For many people who are struggling, the ability to buy meat and vegetables has been an issue for some time because these basics have reached the point of unaffordability. That means that people have to buy cheaper food that fills the tummy but lacks nutrition.
We in New Zealand First will remove GST from food. Remember when John Key promised no increase in GST, and then after the election increased it to 15 percent? That was a slap in the face for families trying to put good nutritious food on the table. And that slap came after a kick in the guts for most families, when in 2009 the Key Government reduced tax for the highest income earners, at a staggering $5 billion, but there was nothing for struggling families.
A recent OECD report stated that the income gap in New Zealand was the worst for all OECD countries, and New Zealand has the fifth-highest food prices within the 34 OECD nations. New Zealand First will take GST off all food, except for a very small number of items, such as sugary drinks, takeaways, and restaurant food. So at least 95 percent of all food would be GST-exempt. The objective is to give relief to struggling middle and low-income Kiwi families.
New Zealand First has surveyed mothers who buy the family food. Most spend around $300 a week, but some must make do with $200 per week. They say they need the GST off food, and if they get the benefit of the extra $30 to $45 a week they will use it to buy more and better food. Now that would be a rock star result. Kiwis on those middle and low incomes will feel the greatest benefit because they spend a much greater proportion of their income on food.
This policy will cost $3 billion per year and will be partly funded by clamping down on tax evasion and the black economy, estimated at $7 billion annually. The Key Government is projecting a $3.5 billion current account surplus within 2 years. So this policy is easily affordable. The policy is also easy to implement. Food is exempt from tax to some degree in many countries, including Australia, the United Kingdom, and most of Europe, because they do not see a family’s food as a proper object for taxation, and neither should we. In addition, New Zealand First will remove GST from rates on residential property. Rates are a major burden, especially for people on lower and fixed incomes. It is a tax on a tax, and that has to end.
Under a New Zealand First Government, food and rates will not be taxed, because we are the one party that will genuinely address the cost of living, and the cost of living is the big issue in this campaign.
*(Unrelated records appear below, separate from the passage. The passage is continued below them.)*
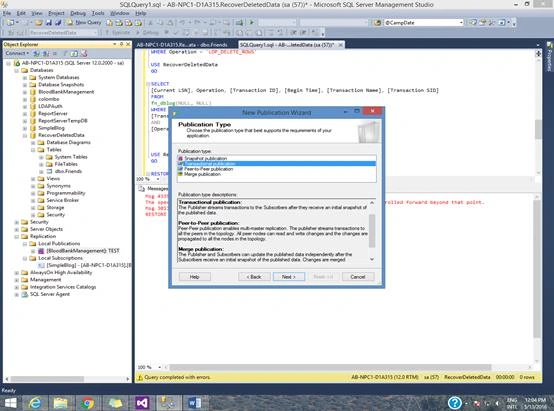This screenshot has width=554, height=411.
Task: Click the New Query toolbar button
Action: [84, 22]
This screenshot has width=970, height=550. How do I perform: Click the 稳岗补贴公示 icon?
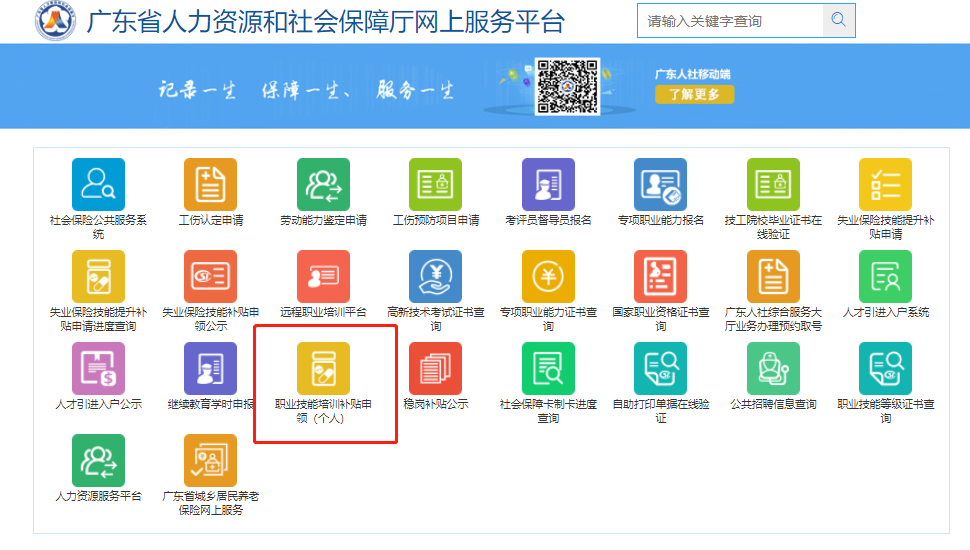click(x=435, y=369)
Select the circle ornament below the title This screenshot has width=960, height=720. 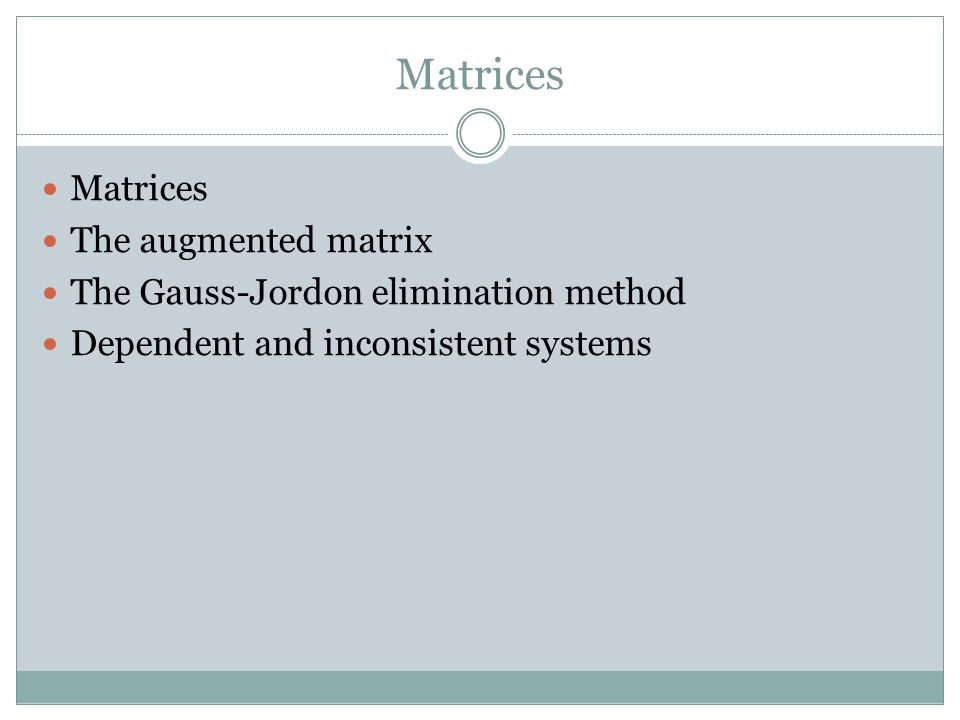[481, 133]
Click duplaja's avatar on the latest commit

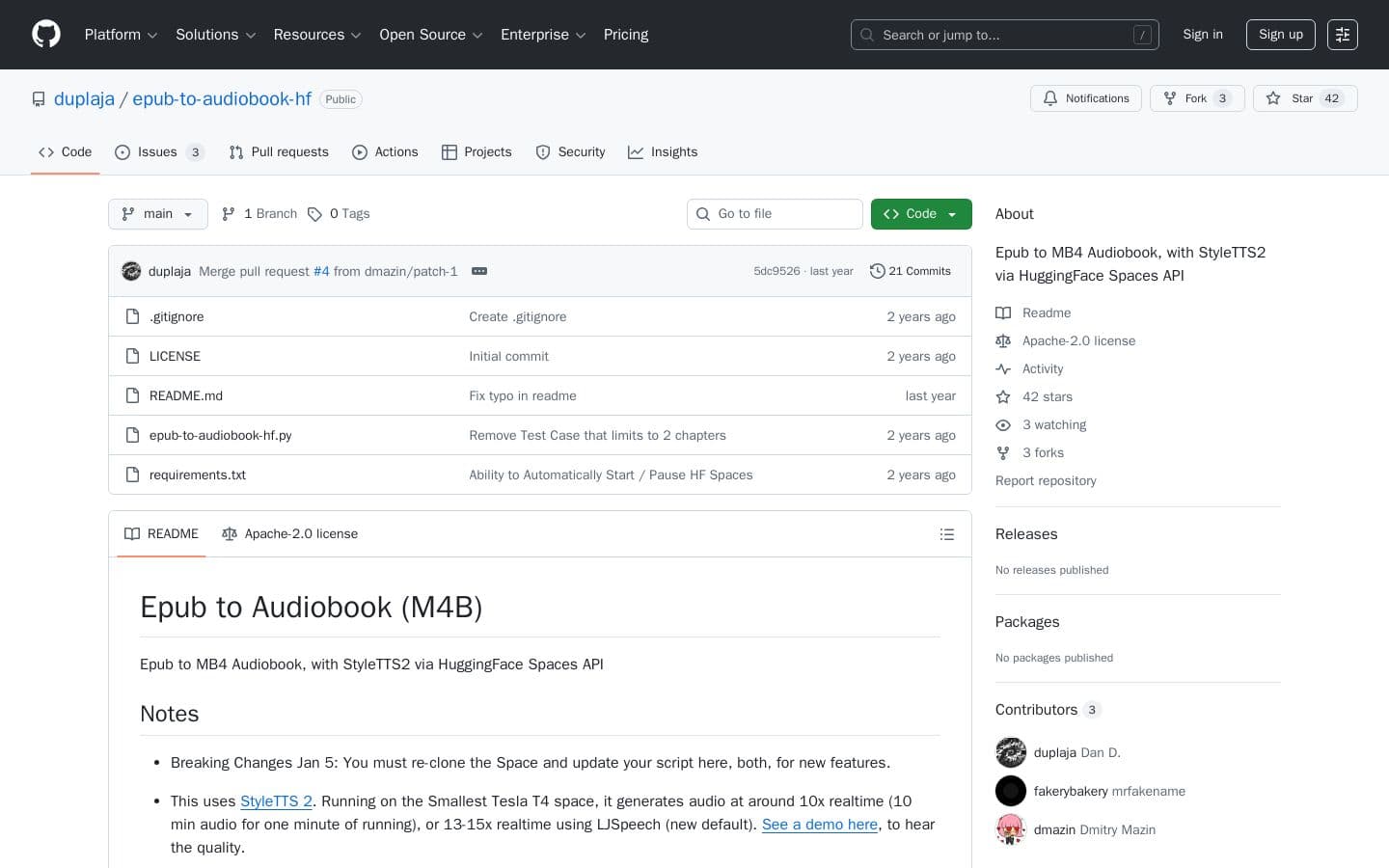point(131,271)
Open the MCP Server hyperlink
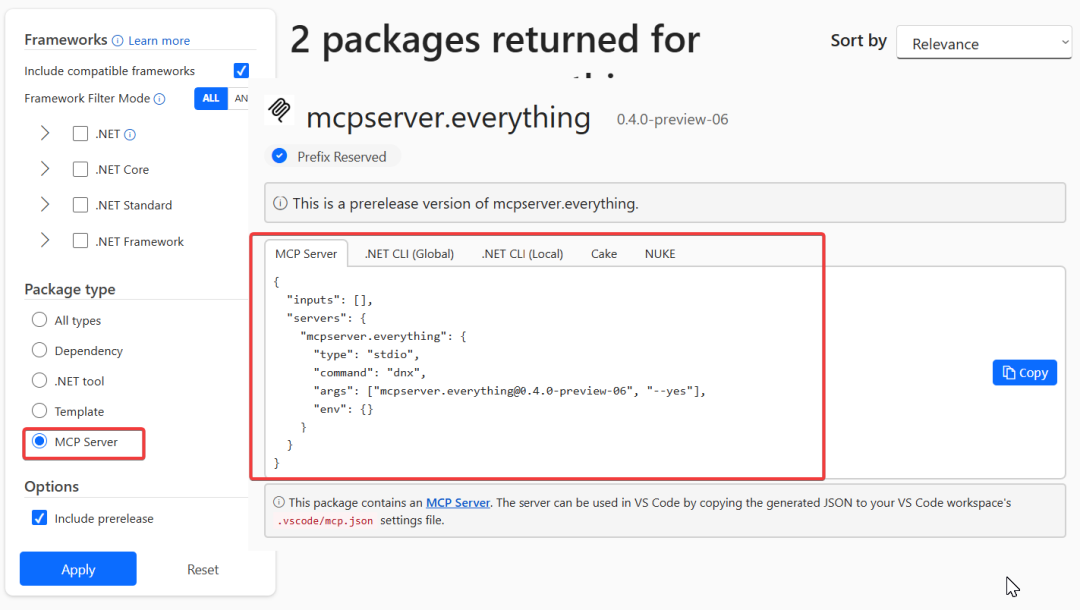Image resolution: width=1080 pixels, height=610 pixels. click(458, 503)
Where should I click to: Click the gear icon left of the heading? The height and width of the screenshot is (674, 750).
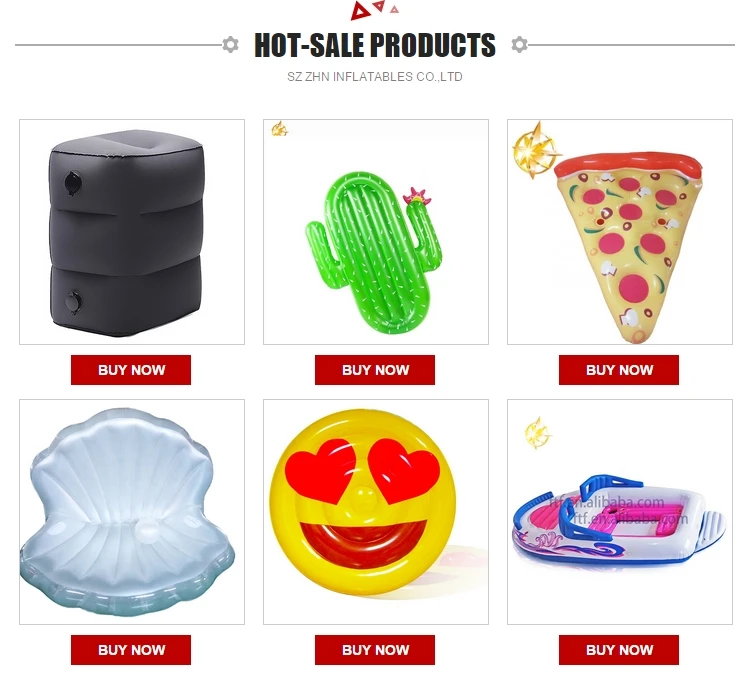pos(231,44)
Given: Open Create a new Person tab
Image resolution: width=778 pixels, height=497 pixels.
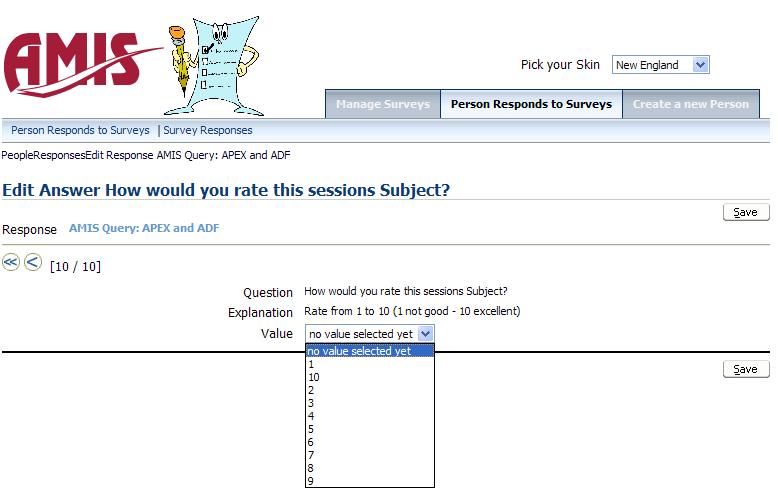Looking at the screenshot, I should 690,104.
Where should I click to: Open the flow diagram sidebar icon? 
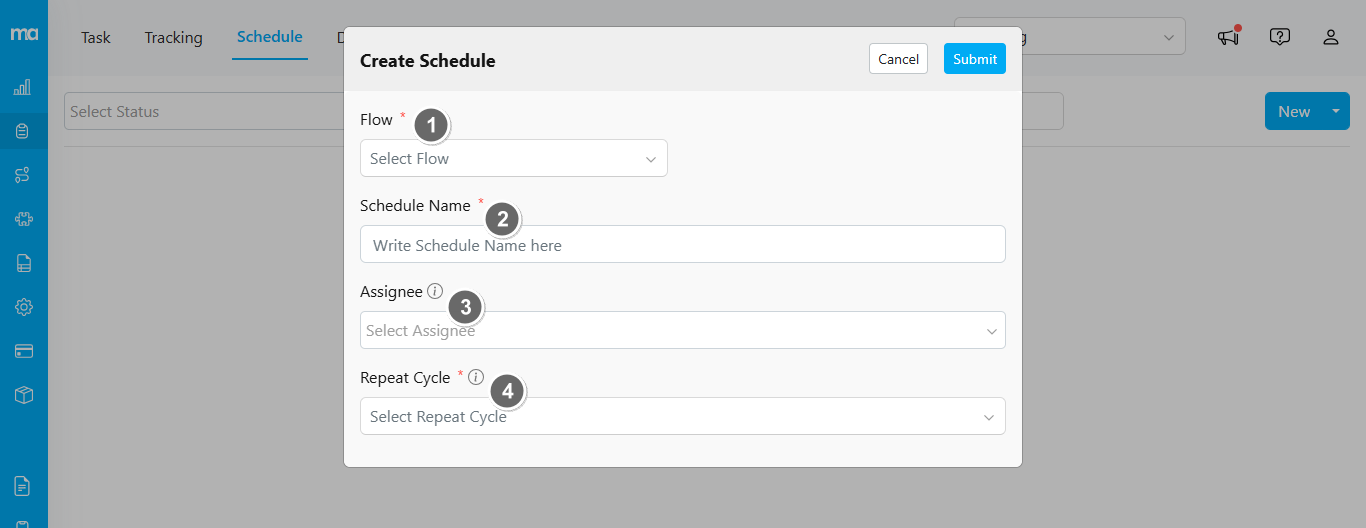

MELISSA LEE (National): Thank God there will not be a New Zealand First - led Government. It is a great pleasure to speak in the general debate this afternoon—the final general debate in this 50th Parliament. After the member Denis O’Rourke’s contribution, I was going to rebut some of the things that he said, but it is probably not worth it. It is like everything that that party ever said—things like they are not anti-Chinese, but everything that comes out of that member’s mouth is all about anti-Chinese rhetoric.
I am very proud to be standing here as part of the National-led Government, led by our Prime Minister John Key. Our Prime Minister has provided strong political leadership, stable Government policies, and a united hard-working team. Today you can see that most of us are wearing a very colourful tie, going out in support of one of our colleagues who is giving his valedictory speech today, the Hon Tony Ryall, who has been a very colourful character in this House for a very long time. We are united. We are a hard-working team and together with forward-thinking New Zealanders we are making things happen.
There are many things that I could talk about but I wanted to take this opportunity to acknowledge the Minister for Ethnic Affairs, the Hon Judith Collins. As her parliamentary private secretary, I have worked very closely with Minister Collins, and her work has been exemplary. I am particularly proud of the work of the Office of Ethnic Affairs in Ethnic People in Commerce in New Zealand. More than 400 people attended the Ethnic People in Commerce conference this year, and it was an opportunity for ethnic people in commerce to connect with mainstream businesses and corporates. This year, Ethnic People in Commerce in New Zealand is partnered with Export New Zealand to connect and take advantage of and maximise growth opportunities. I can say that there were at least 300 real connections that were made as a result of the conference, and they will result in greater opportunities for our ethnic communities, in recognition that our ethnic communities can and do contribute significantly to the benefit and growth of New Zealand.
Tomorrow Parliament wraps up after an incredibly busy term, with more than 330 pieces of legislation passed and literally thousands of questions answered by the Prime Minister and Ministers. Through everything that has made the headlines over this parliamentary term, this National Government, under John Key’s leadership, has been well and truly focused on what actually matters. Jobs and wages are growing, and we have one of the highest growth rates among the world’s developed economies. That is something that we should all be proud of.
We are supporting the most vulnerable in New Zealand with Better Public Services. We have fewer Kiwis thinking that their future will be better in Australia; they are remaining in New Zealand. We have Kiwis returning to Aotearoa. People are feeling more positive. Export figures are high, inflation is low, and we are on track to surplus. That is something that we should all be very, very proud of. We are on track to Budget surplus this year and to post increasing surpluses in years to come, so that we will have choices about repaying debt and investing a bit more in our priority public services.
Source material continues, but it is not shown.